- [INFORMATION PROVIDED]:
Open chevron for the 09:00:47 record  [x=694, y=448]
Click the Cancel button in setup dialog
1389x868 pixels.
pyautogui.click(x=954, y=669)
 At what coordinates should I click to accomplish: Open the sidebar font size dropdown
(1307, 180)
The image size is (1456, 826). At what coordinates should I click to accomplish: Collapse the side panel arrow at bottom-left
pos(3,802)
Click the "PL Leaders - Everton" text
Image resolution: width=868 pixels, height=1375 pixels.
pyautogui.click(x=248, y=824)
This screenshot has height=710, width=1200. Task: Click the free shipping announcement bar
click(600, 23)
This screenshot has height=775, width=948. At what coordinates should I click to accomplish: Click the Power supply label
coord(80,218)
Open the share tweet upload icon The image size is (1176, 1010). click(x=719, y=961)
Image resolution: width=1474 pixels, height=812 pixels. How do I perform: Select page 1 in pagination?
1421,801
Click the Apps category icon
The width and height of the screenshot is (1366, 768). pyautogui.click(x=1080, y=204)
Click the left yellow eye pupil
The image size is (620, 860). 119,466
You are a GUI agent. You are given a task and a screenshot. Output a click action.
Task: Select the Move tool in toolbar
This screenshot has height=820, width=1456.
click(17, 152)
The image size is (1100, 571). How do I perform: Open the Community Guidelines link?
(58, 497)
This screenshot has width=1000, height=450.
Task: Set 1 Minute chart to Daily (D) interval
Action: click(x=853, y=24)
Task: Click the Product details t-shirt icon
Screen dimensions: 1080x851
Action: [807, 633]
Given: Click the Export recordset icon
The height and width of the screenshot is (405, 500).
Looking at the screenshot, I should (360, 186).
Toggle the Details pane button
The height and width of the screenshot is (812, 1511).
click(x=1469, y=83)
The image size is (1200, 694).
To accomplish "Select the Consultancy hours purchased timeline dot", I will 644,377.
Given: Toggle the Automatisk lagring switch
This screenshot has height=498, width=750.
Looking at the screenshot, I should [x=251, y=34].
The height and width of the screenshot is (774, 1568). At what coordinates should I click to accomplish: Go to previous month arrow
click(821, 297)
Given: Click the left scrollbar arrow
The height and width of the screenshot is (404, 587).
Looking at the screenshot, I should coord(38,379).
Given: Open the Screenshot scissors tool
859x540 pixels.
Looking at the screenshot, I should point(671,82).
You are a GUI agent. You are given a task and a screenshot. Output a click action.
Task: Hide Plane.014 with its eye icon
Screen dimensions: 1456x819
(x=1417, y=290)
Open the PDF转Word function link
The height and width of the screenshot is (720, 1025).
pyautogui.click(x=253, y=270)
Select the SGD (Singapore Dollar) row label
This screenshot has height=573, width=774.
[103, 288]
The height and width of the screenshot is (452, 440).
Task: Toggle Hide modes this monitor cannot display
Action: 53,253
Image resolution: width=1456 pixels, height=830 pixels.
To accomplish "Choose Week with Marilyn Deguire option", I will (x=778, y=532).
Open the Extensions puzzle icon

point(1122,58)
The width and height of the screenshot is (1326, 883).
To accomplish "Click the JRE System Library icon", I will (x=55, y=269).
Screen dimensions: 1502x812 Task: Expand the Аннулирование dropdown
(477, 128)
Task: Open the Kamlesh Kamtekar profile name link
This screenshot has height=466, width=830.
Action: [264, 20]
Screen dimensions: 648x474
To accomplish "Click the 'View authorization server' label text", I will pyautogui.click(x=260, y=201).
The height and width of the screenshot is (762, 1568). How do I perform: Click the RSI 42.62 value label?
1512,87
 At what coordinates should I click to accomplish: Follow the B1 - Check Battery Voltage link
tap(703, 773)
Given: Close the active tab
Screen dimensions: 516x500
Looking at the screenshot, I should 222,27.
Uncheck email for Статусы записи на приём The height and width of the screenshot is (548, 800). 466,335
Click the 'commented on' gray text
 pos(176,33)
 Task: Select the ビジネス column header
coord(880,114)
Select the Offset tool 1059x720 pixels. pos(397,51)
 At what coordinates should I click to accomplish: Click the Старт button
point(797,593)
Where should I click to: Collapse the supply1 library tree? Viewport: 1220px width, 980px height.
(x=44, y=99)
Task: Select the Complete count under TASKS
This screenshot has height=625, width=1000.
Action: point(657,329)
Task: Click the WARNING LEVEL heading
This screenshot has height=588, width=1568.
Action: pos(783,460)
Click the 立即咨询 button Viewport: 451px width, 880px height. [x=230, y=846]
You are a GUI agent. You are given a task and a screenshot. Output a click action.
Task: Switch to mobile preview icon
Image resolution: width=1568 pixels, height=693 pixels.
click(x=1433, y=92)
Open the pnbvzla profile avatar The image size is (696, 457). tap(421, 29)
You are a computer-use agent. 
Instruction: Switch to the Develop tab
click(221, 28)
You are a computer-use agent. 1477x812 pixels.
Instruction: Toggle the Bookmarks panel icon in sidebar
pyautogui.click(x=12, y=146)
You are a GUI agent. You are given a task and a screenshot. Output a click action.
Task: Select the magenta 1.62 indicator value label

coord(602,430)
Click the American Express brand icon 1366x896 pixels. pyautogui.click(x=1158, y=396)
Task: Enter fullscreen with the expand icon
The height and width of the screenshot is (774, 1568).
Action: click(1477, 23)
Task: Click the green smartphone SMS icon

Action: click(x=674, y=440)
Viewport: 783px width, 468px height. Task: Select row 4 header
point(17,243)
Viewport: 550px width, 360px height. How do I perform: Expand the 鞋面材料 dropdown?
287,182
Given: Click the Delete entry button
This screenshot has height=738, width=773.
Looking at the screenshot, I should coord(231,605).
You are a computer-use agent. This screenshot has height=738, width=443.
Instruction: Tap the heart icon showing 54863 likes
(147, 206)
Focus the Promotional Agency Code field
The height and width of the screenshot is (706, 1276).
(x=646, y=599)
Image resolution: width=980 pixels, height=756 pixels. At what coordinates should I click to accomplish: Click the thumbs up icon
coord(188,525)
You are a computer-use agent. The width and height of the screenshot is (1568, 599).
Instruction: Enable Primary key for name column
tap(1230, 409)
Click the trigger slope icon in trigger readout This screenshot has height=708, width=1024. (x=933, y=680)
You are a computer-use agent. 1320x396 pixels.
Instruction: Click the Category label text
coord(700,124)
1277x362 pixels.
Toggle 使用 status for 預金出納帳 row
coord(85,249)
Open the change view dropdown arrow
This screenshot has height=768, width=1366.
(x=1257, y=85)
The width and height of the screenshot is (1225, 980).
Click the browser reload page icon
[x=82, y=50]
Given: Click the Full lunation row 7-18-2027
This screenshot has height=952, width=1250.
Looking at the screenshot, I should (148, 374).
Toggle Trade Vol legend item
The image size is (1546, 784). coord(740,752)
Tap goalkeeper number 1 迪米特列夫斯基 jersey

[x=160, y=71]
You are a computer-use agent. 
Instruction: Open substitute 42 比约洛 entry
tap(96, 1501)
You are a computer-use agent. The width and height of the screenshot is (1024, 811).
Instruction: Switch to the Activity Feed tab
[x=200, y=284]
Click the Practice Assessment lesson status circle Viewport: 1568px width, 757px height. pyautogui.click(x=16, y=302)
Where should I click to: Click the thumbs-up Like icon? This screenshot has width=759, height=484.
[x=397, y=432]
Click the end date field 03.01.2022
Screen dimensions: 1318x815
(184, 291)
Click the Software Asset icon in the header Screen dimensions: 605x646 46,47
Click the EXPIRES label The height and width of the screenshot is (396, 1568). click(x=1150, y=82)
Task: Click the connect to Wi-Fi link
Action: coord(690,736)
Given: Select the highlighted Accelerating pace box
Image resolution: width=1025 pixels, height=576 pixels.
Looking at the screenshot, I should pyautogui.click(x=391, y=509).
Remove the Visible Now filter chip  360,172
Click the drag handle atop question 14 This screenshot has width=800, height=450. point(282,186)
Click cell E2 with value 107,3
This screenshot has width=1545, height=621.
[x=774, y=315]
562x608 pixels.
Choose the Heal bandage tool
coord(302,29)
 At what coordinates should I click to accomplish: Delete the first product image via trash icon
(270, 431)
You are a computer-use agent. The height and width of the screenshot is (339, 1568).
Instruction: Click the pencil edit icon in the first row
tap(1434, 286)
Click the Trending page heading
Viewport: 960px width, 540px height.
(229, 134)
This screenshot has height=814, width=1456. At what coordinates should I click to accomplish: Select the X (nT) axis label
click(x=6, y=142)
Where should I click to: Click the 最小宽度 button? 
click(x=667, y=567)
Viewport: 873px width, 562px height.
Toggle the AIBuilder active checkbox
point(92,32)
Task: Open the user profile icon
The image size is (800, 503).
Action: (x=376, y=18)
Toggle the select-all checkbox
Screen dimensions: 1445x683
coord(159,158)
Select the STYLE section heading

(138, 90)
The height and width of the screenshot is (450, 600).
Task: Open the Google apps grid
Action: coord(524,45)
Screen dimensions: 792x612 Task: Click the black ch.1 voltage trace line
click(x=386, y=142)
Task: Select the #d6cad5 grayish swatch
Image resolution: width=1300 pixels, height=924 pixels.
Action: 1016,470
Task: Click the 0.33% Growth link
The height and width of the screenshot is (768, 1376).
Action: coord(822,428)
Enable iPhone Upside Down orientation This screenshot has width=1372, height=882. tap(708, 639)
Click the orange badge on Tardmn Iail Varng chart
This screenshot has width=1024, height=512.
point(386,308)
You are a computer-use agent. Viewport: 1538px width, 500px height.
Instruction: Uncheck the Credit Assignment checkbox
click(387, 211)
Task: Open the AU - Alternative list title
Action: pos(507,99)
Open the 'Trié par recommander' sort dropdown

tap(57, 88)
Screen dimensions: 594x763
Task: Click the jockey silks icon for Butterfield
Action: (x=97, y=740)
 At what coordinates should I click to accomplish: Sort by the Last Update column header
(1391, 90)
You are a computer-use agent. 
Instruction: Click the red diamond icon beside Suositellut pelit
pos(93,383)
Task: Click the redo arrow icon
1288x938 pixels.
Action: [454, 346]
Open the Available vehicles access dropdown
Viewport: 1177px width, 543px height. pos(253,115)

- [TASK OBJECTIVE]:
One stretch of the lines above is wanted, from the line that contains "The image size is (1456, 826)." through the line that contains "Task: Click the Product details t-shirt icon". Output it exactly.

- [SOLVED EXERCISE]:
The image size is (1456, 826). At what coordinates should I click to accomplish: Collapse the side panel arrow at bottom-left
pos(3,802)
Click the "PL Leaders - Everton" text
Image resolution: width=868 pixels, height=1375 pixels.
pyautogui.click(x=248, y=824)
This screenshot has height=710, width=1200. Task: Click the free shipping announcement bar
click(600, 23)
This screenshot has height=775, width=948. At what coordinates should I click to accomplish: Click the Power supply label
coord(80,218)
Open the share tweet upload icon The image size is (1176, 1010). click(x=719, y=961)
Image resolution: width=1474 pixels, height=812 pixels. How do I perform: Select page 1 in pagination?
1421,801
Click the Apps category icon
The width and height of the screenshot is (1366, 768). pyautogui.click(x=1080, y=204)
Click the left yellow eye pupil
The image size is (620, 860). 119,466
You are a GUI agent. You are given a task and a screenshot. Output a click action.
Task: Select the Move tool in toolbar
This screenshot has height=820, width=1456.
click(17, 152)
The image size is (1100, 571). How do I perform: Open the Community Guidelines link?
(58, 497)
This screenshot has width=1000, height=450.
Task: Set 1 Minute chart to Daily (D) interval
Action: click(x=853, y=24)
Task: Click the Product details t-shirt icon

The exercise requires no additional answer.